Data for processing>
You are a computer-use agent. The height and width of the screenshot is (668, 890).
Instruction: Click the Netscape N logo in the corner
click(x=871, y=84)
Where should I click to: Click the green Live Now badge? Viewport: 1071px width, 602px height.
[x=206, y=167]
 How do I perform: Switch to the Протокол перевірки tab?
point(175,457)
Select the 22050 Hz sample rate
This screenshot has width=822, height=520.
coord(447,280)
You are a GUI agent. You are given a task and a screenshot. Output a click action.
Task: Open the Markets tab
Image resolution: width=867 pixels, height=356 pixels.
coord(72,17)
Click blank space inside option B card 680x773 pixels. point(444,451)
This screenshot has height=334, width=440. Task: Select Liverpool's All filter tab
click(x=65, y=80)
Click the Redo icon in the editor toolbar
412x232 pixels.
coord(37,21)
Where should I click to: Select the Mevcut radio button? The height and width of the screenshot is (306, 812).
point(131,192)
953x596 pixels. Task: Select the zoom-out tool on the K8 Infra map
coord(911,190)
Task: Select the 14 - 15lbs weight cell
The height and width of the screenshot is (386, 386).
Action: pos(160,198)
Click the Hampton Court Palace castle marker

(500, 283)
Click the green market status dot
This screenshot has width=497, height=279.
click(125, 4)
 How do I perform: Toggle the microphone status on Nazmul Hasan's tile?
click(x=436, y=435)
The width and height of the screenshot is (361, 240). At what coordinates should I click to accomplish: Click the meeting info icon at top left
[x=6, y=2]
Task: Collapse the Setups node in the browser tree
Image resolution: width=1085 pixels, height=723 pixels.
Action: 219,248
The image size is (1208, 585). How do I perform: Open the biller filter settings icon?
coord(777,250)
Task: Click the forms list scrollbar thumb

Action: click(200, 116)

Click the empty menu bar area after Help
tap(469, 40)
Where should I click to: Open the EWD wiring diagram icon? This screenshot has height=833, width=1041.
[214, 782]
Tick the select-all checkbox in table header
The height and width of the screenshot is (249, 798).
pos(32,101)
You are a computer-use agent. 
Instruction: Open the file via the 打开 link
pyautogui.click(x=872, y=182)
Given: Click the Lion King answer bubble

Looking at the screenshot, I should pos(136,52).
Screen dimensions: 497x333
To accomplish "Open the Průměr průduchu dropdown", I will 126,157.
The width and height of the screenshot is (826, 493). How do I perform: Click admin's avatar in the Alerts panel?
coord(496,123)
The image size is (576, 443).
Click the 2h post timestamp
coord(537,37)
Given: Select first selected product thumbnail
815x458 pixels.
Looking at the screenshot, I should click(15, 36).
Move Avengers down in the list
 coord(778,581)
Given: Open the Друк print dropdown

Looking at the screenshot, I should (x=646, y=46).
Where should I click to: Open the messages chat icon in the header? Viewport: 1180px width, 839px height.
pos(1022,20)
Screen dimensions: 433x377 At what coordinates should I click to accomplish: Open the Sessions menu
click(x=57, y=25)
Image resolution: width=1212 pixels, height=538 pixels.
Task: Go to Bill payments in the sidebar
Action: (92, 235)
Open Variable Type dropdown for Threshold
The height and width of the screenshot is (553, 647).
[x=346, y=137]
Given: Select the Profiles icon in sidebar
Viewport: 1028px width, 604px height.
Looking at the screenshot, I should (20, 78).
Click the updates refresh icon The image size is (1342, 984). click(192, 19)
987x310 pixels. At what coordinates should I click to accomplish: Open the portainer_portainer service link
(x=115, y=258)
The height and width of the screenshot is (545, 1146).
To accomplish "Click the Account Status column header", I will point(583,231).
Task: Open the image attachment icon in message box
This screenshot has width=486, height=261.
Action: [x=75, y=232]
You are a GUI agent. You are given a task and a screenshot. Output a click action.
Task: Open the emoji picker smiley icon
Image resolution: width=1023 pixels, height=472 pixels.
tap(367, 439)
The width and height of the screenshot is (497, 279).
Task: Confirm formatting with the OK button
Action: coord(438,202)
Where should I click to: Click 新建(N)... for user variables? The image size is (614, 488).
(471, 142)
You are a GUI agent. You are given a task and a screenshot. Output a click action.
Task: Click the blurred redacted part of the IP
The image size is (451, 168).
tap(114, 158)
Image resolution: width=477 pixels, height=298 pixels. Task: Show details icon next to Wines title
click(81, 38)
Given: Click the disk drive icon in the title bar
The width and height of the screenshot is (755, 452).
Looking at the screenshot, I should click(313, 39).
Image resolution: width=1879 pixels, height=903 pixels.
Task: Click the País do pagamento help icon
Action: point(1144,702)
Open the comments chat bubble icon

Prompt>
What lines in the material include the string "computer"? Pull each one out.

Finished task>
You are a computer-use agent. The height and width of the screenshot is (668, 890).
You are a computer-use agent. 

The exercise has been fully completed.